Não compreendo porque eu, um homem de vinte e oito anos, pus os olhos
numa criança como aquela, mas é possível que inicialmente tenha sido atraído
pelo seu nome. Todos a tratavam por ‘Nao-chan’.
Quando um dia perguntei como se chamava, soube que o seu verdadeiro
nome era ‘Naomi’, escrito com três caracteres chineses. O nome estimulou
a minha curiosidade. Um esplêndido nome, pensei; escrito em alfabeto latino,
podia ser um nome ocidental. Passei a dar-lhe uma atenção especial.
Estranhamente, logo que a soube possuidora de um nome tão sofisticado, ela
começou a adquirir um ar ocidental, inteligente. Comecei a pensar que seria uma
pena deixá-la continuar como recepcionista num sítio daqueles.
Na verdade, Naomi parecia-se com a actriz de cinema Mary Pickford; havia de
facto algo de ocidental na sua fisionomia. Não se trata apenas de uma opinião
preconceituosa; muita gente diz isso, mesmo agora que ela é minha mulher. Deve
ser verdade. E não é apenas o rosto; até o corpo tem uma aparência claramente
ocidental, quando ela está nua. Só mais tarde pude observar isso, é claro.
Nessa época, podia apenas imaginar a beleza do seu corpo pela maneira elegante como
lhe assentava o quimono.
Não posso falar com nenhuma exactidão da sua disposição no tempo em que
trabalhava no café; só os pais ou uma irmã podem compreender os sentimentos duma
rapariga de quinze ou dezasseis anos. Se hoje lho perguntassem, a própria Naomi
diria provavelmente que se limitava a fazer o que tinha a fazer, com
indiferença. Para um estranho, porém, parecia ser uma menina sossegada e
triste. O rosto tinha um ar doentio. Era pálido e mortiço como uma vidraça
transparente e incolor; como mal começara a trabalhar, ainda não usava a mesma
maquilhagem branca das outras recepcionistas, e não conhecia os clientes nem as
colegas. Tinha tendência a esconder-se num canto enquanto fazia o seu trabalho
em silêncio e com nervosismo. Podia também ser por isso que parecia
inteligente.
Agora, devo fazet a minha própria apresentação. Nesse tempo eu era
engenheiro numa firma de electrotécnica, e tinha um salário mensal de 150 ienes.

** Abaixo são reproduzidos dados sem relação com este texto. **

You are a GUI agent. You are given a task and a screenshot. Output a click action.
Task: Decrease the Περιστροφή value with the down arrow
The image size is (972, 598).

Nasci em Utsunomiya, distrito de Tochigi. Depois de completar o ensino
secundário vim para Tóquio, onde me matriculei na escola técnica superior, em
Kuramae. Comecei a trabalhar como engenheiro logo após a licenciatura e todos
os dias, excepto ao domingo, me deslocava da pensão onde morava, em Shibaguchi,
para o escritório em Oimachi.
Vivendo sozinho numa casa de hóspedes e ganhando 150 ienes por mês,
tinha uma vida bastante fácil. Embora fosse o filho mais velho, não tinha
nenhuma obrigação de enviar dinheiro aos meus pais ou irmãos. A minha família
dedicava-se à agricultura em larga escala; como o meu pai já falecera, a minha
idosa mãe e um casal de tios fiéis tratavam de tudo por mim. Eu era
completamente livre. Todavia, isso não significa que levasse uma vida
desregrada. Era um empregado de escritório exemplar: sóbrio, sério,
excessivamente formal, insípido até, fazia o meu trabalho todos os dias sem a
mais pequena queixa ou desagrado. No escritório, ‘Kawai-Joji’ era conhecido
como um ‘cavalheiro’.
Para me distrair, ia ao cinema à noite, dava uma volta pelo Ginza, ou,
uma vez por acaso, permitia-me uma ida ao Teatro Imperial. Foi o máximo que
alguma vez fiz. Obviamente, sendo jovem e solteiro, não tinha nada contra a
companhia de mulheres jovens. Como no íntimo continuava a ser um campónio, era
desajeitado com as pessoas e não tinha amizades do sexo oposto, o que, sem dúvida,
era o que fazia de mim um ‘cavalheiro’. Mas era um cavalheiro apenas à superfície.
Todas as manhãs, quando ia no eléctrico, e sempre que caminhava pela cidade,
aproveitava em segredo todas as oportunidades para observar de perto as
mulheres. De vez em quando, deparava com Naomi». In Junichirö Tanizaki, Naomi
(Chijin No Ai, 1924), Relógio D’Água, 2007, Lisboa, ISBN 978-972-708-943-7.